== Information shown ==
◇ ◇ ◇

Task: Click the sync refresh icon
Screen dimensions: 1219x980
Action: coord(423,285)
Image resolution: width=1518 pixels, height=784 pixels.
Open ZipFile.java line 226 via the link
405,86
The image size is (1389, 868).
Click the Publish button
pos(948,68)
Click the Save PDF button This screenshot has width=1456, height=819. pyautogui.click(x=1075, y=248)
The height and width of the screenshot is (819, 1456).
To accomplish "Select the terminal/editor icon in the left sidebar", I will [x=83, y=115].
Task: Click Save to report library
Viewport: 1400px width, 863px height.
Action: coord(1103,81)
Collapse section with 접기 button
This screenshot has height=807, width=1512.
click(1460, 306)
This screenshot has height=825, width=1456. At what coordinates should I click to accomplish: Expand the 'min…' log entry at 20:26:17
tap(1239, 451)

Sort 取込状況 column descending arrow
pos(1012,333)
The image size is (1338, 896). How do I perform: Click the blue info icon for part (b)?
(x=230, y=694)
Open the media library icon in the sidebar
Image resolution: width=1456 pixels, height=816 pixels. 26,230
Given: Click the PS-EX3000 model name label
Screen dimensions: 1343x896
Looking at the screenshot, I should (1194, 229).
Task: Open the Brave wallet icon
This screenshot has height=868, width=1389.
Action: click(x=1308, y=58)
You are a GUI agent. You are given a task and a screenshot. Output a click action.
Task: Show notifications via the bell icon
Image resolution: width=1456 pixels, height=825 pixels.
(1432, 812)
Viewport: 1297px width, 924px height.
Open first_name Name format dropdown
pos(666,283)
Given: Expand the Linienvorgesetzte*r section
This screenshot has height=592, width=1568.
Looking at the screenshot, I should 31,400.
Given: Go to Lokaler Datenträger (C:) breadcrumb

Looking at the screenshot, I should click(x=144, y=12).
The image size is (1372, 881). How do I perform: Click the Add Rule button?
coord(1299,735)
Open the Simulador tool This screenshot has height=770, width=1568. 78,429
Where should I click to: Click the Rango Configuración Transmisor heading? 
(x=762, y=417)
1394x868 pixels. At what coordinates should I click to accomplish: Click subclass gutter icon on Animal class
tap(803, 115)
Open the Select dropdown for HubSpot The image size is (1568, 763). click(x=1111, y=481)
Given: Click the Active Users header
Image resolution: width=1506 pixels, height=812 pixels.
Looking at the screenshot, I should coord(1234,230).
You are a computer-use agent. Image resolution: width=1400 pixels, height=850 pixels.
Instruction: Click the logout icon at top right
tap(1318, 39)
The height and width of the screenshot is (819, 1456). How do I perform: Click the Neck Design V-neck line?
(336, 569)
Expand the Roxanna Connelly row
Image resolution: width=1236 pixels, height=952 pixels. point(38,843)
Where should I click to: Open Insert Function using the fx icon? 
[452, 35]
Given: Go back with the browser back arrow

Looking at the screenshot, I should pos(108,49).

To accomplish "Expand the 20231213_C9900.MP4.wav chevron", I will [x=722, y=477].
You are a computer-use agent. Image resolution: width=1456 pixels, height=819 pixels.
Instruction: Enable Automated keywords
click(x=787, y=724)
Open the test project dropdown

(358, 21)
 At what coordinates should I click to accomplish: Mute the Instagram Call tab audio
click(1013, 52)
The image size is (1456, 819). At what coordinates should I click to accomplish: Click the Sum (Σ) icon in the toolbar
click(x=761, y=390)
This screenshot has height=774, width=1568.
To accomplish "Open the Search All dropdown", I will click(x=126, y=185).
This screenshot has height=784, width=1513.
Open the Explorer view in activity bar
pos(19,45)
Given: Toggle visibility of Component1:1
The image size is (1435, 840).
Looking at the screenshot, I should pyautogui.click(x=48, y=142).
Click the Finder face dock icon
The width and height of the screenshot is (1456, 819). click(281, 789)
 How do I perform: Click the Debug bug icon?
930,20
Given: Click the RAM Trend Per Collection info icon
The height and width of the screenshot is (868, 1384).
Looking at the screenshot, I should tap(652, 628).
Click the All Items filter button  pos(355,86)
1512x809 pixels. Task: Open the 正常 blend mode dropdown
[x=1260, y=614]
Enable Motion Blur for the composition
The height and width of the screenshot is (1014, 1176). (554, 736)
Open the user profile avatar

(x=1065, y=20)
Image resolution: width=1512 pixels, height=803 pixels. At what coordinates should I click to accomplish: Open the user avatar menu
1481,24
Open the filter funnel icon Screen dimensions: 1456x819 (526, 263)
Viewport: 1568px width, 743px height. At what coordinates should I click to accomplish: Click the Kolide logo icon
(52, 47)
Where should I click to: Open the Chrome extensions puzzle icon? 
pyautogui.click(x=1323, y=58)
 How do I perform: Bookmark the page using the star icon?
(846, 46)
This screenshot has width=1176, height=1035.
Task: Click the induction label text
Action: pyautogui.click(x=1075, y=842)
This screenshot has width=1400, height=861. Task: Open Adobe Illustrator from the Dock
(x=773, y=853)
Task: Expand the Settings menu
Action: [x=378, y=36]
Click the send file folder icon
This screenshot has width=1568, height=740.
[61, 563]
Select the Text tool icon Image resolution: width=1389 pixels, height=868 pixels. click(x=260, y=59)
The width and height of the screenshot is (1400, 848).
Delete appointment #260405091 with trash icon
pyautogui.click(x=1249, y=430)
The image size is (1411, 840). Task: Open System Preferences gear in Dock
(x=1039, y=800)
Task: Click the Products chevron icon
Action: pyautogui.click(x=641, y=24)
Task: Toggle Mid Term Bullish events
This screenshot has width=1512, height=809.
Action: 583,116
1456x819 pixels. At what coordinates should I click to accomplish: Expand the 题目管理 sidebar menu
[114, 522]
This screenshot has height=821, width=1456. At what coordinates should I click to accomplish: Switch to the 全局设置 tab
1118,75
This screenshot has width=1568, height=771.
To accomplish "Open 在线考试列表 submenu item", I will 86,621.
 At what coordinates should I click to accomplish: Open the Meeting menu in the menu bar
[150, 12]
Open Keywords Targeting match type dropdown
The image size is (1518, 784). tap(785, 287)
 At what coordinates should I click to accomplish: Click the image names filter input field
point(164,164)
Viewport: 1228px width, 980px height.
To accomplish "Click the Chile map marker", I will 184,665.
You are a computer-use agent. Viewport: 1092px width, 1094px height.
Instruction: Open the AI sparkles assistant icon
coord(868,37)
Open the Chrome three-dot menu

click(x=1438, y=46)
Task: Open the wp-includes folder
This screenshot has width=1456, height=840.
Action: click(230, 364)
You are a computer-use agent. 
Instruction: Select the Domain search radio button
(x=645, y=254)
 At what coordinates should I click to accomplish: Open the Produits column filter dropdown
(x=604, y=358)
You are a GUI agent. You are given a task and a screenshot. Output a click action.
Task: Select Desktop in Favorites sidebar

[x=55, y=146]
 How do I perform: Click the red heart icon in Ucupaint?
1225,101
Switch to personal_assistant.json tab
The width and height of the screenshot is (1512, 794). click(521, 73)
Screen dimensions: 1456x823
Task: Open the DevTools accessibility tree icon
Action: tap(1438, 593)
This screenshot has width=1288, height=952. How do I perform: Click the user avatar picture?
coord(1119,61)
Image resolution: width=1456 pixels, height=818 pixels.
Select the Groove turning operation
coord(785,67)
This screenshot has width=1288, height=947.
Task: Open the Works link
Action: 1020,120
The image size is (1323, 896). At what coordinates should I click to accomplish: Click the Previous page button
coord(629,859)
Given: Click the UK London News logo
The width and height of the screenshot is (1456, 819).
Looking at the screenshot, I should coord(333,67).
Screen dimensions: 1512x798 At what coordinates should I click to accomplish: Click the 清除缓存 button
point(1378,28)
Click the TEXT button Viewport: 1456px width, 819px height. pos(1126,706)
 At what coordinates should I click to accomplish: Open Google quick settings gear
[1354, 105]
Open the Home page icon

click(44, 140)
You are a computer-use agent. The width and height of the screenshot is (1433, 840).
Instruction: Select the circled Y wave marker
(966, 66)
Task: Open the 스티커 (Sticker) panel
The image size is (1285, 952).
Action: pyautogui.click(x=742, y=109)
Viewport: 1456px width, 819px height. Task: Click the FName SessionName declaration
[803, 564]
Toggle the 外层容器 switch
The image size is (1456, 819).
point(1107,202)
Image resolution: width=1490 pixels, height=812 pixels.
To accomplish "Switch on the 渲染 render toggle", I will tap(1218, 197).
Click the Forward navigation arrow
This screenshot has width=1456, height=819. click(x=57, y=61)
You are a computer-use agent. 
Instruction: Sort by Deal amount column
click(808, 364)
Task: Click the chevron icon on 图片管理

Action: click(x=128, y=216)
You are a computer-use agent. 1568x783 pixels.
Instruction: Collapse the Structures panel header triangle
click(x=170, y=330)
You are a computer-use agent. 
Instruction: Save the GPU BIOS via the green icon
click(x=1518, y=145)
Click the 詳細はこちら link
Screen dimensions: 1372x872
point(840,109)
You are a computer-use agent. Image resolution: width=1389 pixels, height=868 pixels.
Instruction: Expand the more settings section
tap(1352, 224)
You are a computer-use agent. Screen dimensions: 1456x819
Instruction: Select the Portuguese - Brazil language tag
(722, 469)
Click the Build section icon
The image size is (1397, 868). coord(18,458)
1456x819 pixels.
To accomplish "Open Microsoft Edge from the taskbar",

◇ ◇ ◇

== Assigned task ==
Find every line in the records that contains the word "folder"; copy those lines.

== Task result ==
Click the send file folder icon
Task: Open the wp-includes folder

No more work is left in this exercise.